Uterus transplant a success?

The operation took around nine hours and beat out a team from the Baylor University Medical Center that is expected to undergo one of its own transplants in the coming weeks.

The recipient is 26-year old woman who, for now, has asked that she remains unnamed while she recovers from the surgery. The clinic said that she was in stable condition but declined to give any additional details. The surgery will provide hope to thousands of women either born without a uterus or have lost theirs to disease or injury. Many of these women have issues with the safer surrogate or adoption options “for reasons that are personal, cultural or religious,” according to the leader of the transplant team, Dr. Andreas G. Tzakis.

In a questionnaire during screening,  the recipient explained why she wanted to be one of the ten women approved by the ethics board of the Cleveland Clinic to receive the transplant. Roughly 50,000 women in the United States could benefit from the procedure.

“I crave that experience,” she said. “I want the morning sickness, the backaches, the feet swelling. I want to feel the baby move. That is something I’ve wanted for as long as I can remember.”

Pregnancy remains a “down the road” event

Prior to the procedure the patient had her eggs surgically removed, fertilized with her husband’s sperm and frozen. After at least a year, the embryos will need to be implanted in the uterus. The year wait for an attempted pregnancy is meant to let the patient heal as well as allow the doctors to adjust the levels of medications she will be taking to prevent rejection of the new uterus. The uterus came from a deceased organ donor.

Dr. Andreas Tzakis has performed somewhere between 4,000 and 5,000 kidney, liver and other abdominal organ transplants in his illustrious career. In order to best tackle this particular groundbreaking transplant, Dr. Tzakis traveled to Sweden in order to work with doctors at the University of Gothenburg who are the only ones in the world to have accomplished this feat before yesterday’s transplant.

Unlike yesterday’s transplant those organs came from live donors in the nine transplants they’ve performed. The use of live donors doubles the risks in these procedures by definition and like yesterday’s transplant, beg an ethical argument.

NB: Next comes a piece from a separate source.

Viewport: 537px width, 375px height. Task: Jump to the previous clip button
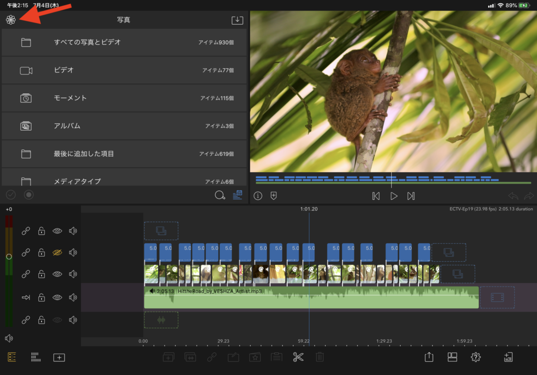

Are these operations worth the risk? Especially as they are not meant to be permanent. One could argue that a face or hand transplant isn’t medically necessary but like the uterus transplant surely does improve life for the recipient.

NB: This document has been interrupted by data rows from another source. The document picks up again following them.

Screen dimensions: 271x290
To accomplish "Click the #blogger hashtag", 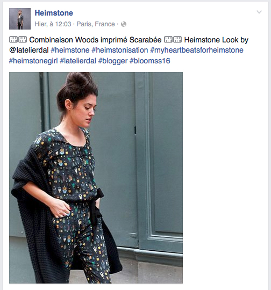I will [x=113, y=61].
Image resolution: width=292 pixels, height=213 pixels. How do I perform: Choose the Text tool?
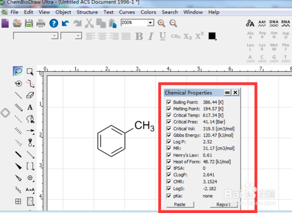pyautogui.click(x=30, y=107)
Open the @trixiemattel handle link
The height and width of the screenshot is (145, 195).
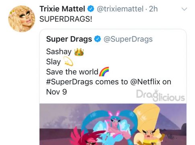(x=120, y=9)
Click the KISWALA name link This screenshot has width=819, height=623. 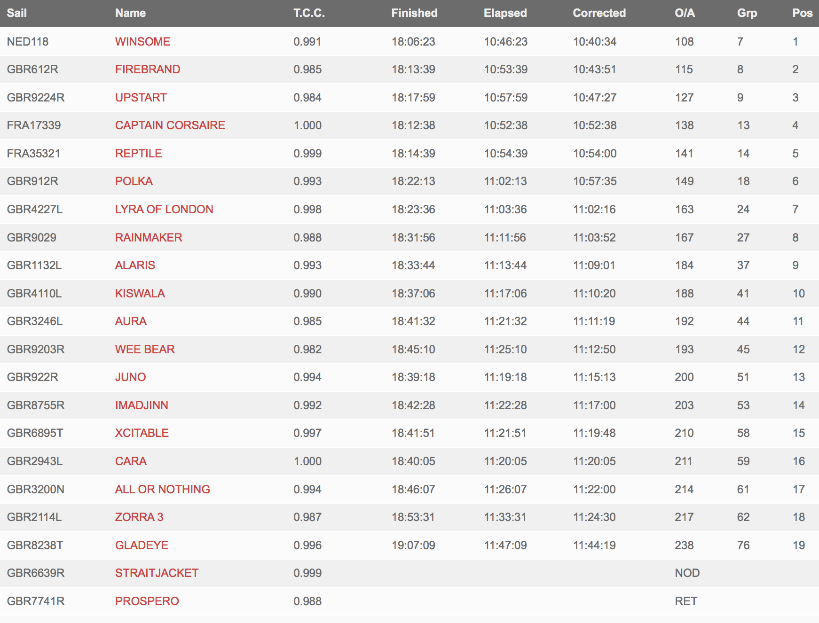pyautogui.click(x=140, y=293)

One important difference: “Unlike any other transplants, they are ‘ephemeral,“’ Tzakis said last year in a statement announcing the study. “They are not intended to last for the duration of the recipient’s life, but will be maintained for only as long as is necessary to produce one or two children.”

The removal is done so that the patient can stop with the medications that reduce the risk of organ rejection.

The Cleveland Clinic’s ethics board agreed that the procedure is beneficial and approved ten initial transplants and the clinic is still screening women interested in the procedure. Following the results of the surgeries, the clinic’s ethics officials will decide if the clinic will offer the transplant as a standard procedure for women who qualify.